Available records:
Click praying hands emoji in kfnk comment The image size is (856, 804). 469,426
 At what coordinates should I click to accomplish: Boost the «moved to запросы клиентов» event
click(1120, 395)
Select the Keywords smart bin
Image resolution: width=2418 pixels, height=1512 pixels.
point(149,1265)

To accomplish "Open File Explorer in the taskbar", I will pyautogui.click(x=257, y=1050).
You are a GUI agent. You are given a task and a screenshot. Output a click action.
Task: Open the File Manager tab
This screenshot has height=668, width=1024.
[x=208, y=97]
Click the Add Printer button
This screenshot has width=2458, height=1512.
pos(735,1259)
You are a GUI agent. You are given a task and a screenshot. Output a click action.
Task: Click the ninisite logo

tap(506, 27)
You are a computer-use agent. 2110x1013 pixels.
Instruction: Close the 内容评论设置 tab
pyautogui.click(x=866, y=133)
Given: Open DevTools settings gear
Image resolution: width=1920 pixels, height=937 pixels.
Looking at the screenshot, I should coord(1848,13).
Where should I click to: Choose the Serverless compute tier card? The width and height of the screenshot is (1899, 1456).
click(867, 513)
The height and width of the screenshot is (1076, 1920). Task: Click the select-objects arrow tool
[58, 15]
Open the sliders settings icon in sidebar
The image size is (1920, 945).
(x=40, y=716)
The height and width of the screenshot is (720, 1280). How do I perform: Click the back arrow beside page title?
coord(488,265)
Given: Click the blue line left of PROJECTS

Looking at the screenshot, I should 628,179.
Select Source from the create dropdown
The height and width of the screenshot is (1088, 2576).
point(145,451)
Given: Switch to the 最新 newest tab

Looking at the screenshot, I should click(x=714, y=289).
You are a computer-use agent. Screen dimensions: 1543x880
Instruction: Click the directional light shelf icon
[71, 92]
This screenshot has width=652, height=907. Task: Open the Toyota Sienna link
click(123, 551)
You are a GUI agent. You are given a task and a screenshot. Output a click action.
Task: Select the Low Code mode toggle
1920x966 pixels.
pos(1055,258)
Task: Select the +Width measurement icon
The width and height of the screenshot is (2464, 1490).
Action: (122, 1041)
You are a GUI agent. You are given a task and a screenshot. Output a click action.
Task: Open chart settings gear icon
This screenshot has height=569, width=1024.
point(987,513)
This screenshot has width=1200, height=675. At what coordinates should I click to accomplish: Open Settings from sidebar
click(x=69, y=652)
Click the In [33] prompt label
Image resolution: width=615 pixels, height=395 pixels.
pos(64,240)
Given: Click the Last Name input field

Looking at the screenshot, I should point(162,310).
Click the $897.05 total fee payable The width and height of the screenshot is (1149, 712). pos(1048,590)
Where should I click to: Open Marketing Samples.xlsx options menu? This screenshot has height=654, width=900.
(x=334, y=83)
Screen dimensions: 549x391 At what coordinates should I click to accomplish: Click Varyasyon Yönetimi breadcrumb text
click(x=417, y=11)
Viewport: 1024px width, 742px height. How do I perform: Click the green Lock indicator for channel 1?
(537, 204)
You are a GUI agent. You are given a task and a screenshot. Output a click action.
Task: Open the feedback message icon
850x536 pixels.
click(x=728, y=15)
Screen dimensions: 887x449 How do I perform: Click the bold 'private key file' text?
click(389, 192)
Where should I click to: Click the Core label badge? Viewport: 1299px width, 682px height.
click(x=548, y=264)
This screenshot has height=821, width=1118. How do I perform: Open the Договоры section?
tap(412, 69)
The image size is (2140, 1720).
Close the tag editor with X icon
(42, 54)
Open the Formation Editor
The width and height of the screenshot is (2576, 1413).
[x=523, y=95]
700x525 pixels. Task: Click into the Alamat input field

Task directions: Update the data above by changing every "computer-use agent" to "desktop automation agent" and leaving everything else unchanged.

Problem solution:
Click praying hands emoji in kfnk comment The image size is (856, 804). 469,426
 At what coordinates should I click to accomplish: Boost the «moved to запросы клиентов» event
click(1120, 395)
Select the Keywords smart bin
Image resolution: width=2418 pixels, height=1512 pixels.
point(149,1265)

To accomplish "Open File Explorer in the taskbar", I will pyautogui.click(x=257, y=1050).
You are a GUI agent. You are given a task and a screenshot. Output a click action.
Task: Open the File Manager tab
This screenshot has height=668, width=1024.
[x=208, y=97]
Click the Add Printer button
This screenshot has width=2458, height=1512.
pos(735,1259)
You are a GUI agent. You are given a task and a screenshot. Output a click action.
Task: Click the ninisite logo

tap(506, 27)
You are a desktop automation agent. 2110x1013 pixels.
Instruction: Close the 内容评论设置 tab
pyautogui.click(x=866, y=133)
Given: Open DevTools settings gear
Image resolution: width=1920 pixels, height=937 pixels.
Looking at the screenshot, I should coord(1848,13).
Where should I click to: Choose the Serverless compute tier card? The width and height of the screenshot is (1899, 1456).
click(867, 513)
The height and width of the screenshot is (1076, 1920). Task: Click the select-objects arrow tool
[58, 15]
Open the sliders settings icon in sidebar
The image size is (1920, 945).
(x=40, y=716)
The height and width of the screenshot is (720, 1280). How do I perform: Click the back arrow beside page title?
coord(488,265)
Given: Click the blue line left of PROJECTS

Looking at the screenshot, I should 628,179.
Select Source from the create dropdown
The height and width of the screenshot is (1088, 2576).
point(145,451)
Given: Switch to the 最新 newest tab

Looking at the screenshot, I should click(x=714, y=289).
You are a desktop automation agent. Screen dimensions: 1543x880
Instruction: Click the directional light shelf icon
[71, 92]
This screenshot has width=652, height=907. Task: Open the Toyota Sienna link
click(123, 551)
You are a GUI agent. You are given a task and a screenshot. Output a click action.
Task: Select the Low Code mode toggle
1920x966 pixels.
pos(1055,258)
Task: Select the +Width measurement icon
The width and height of the screenshot is (2464, 1490).
Action: (122, 1041)
You are a GUI agent. You are given a task and a screenshot. Output a click action.
Task: Open chart settings gear icon
This screenshot has height=569, width=1024.
point(987,513)
This screenshot has width=1200, height=675. At what coordinates should I click to accomplish: Open Settings from sidebar
click(x=69, y=652)
Click the In [33] prompt label
Image resolution: width=615 pixels, height=395 pixels.
pos(64,240)
Given: Click the Last Name input field

Looking at the screenshot, I should point(162,310).
Click the $897.05 total fee payable The width and height of the screenshot is (1149, 712). pos(1048,590)
Where should I click to: Open Marketing Samples.xlsx options menu? This screenshot has height=654, width=900.
(x=334, y=83)
Screen dimensions: 549x391 At what coordinates should I click to accomplish: Click Varyasyon Yönetimi breadcrumb text
click(x=417, y=11)
Viewport: 1024px width, 742px height. How do I perform: Click the green Lock indicator for channel 1?
(537, 204)
You are a GUI agent. You are given a task and a screenshot. Output a click action.
Task: Open the feedback message icon
850x536 pixels.
click(x=728, y=15)
Screen dimensions: 887x449 How do I perform: Click the bold 'private key file' text?
click(389, 192)
Where should I click to: Click the Core label badge? Viewport: 1299px width, 682px height.
click(x=548, y=264)
This screenshot has height=821, width=1118. How do I perform: Open the Договоры section?
tap(412, 69)
The image size is (2140, 1720).
Close the tag editor with X icon
(42, 54)
Open the Formation Editor
The width and height of the screenshot is (2576, 1413).
[x=523, y=95]
700x525 pixels. Task: Click into the Alamat input field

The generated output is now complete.